WORK REQUIRED> Copy, word for word, the opening line of the data and each line after it until the line that contains "The image size is (157, 117).", which is included. Leave the pictures out.

[[ EXTRACTED MATERIAL, beginning ]]

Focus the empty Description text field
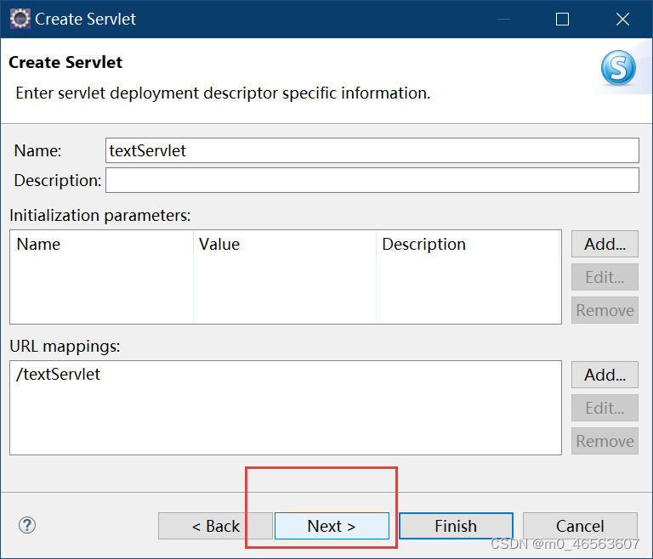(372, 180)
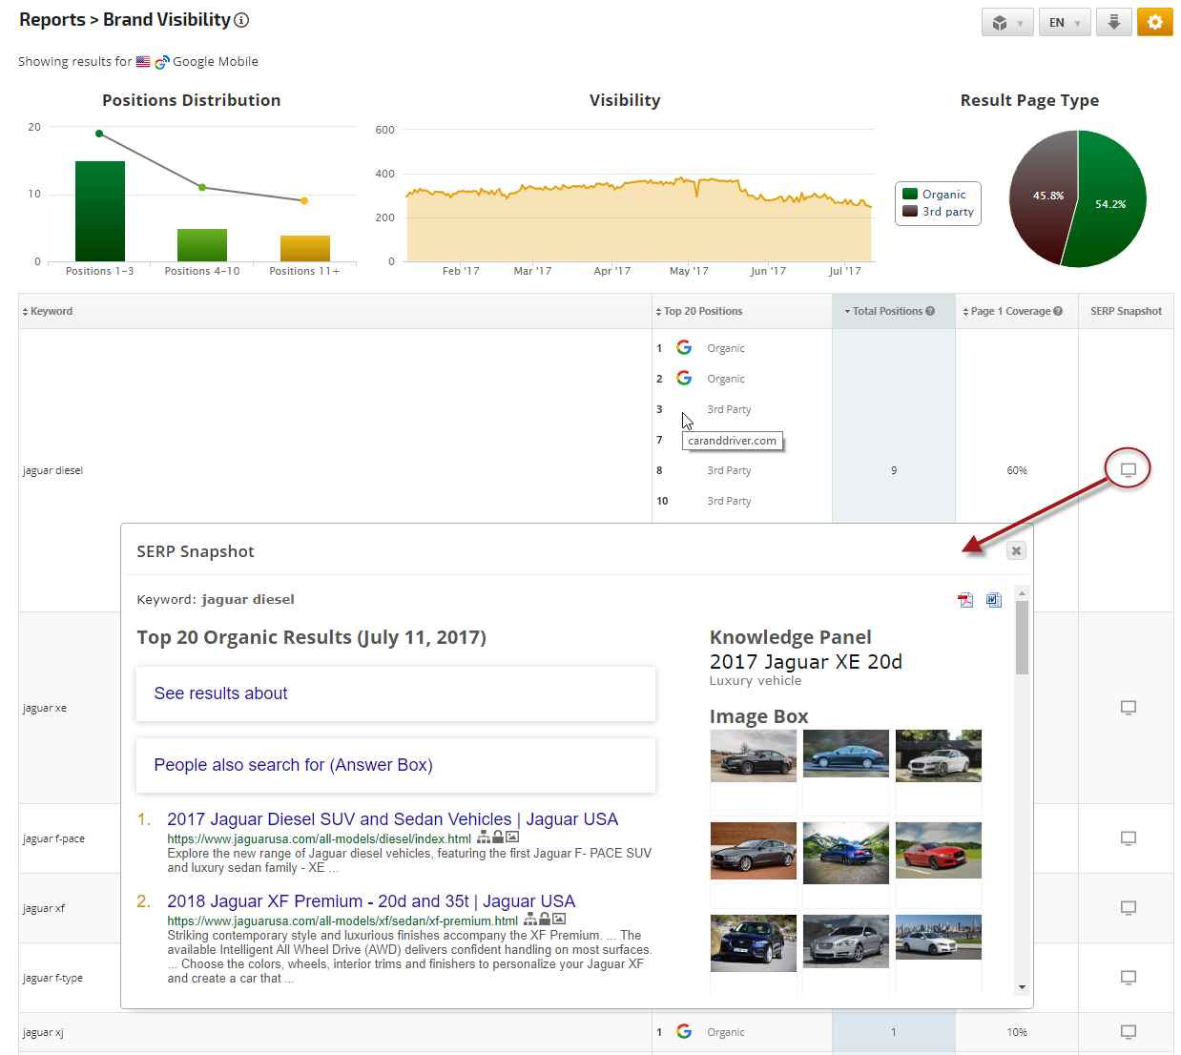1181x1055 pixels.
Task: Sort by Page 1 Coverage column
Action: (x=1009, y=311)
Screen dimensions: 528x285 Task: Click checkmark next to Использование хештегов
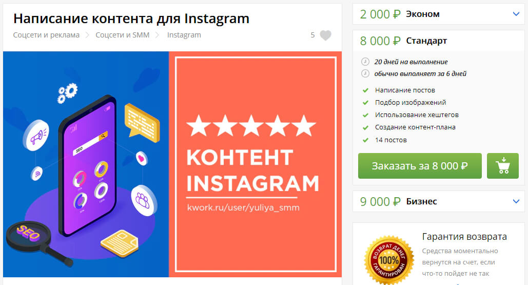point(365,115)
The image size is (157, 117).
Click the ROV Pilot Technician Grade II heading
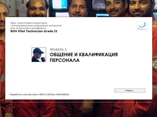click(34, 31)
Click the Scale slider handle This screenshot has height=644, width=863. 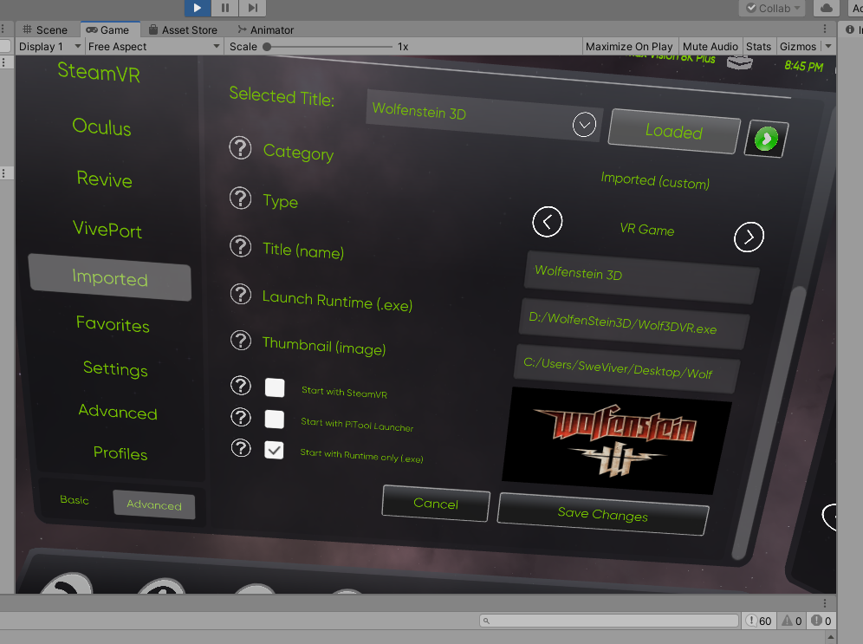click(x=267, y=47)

[[ EXTRACTED MATERIAL, end ]]

TASK OUTPUT>
Focus the empty Description text field
(372, 180)
1181x1055 pixels.
Task: Sort by Page 1 Coverage column
Action: (x=1009, y=311)
Screen dimensions: 528x285 Task: Click checkmark next to Использование хештегов
point(365,115)
The image size is (157, 117).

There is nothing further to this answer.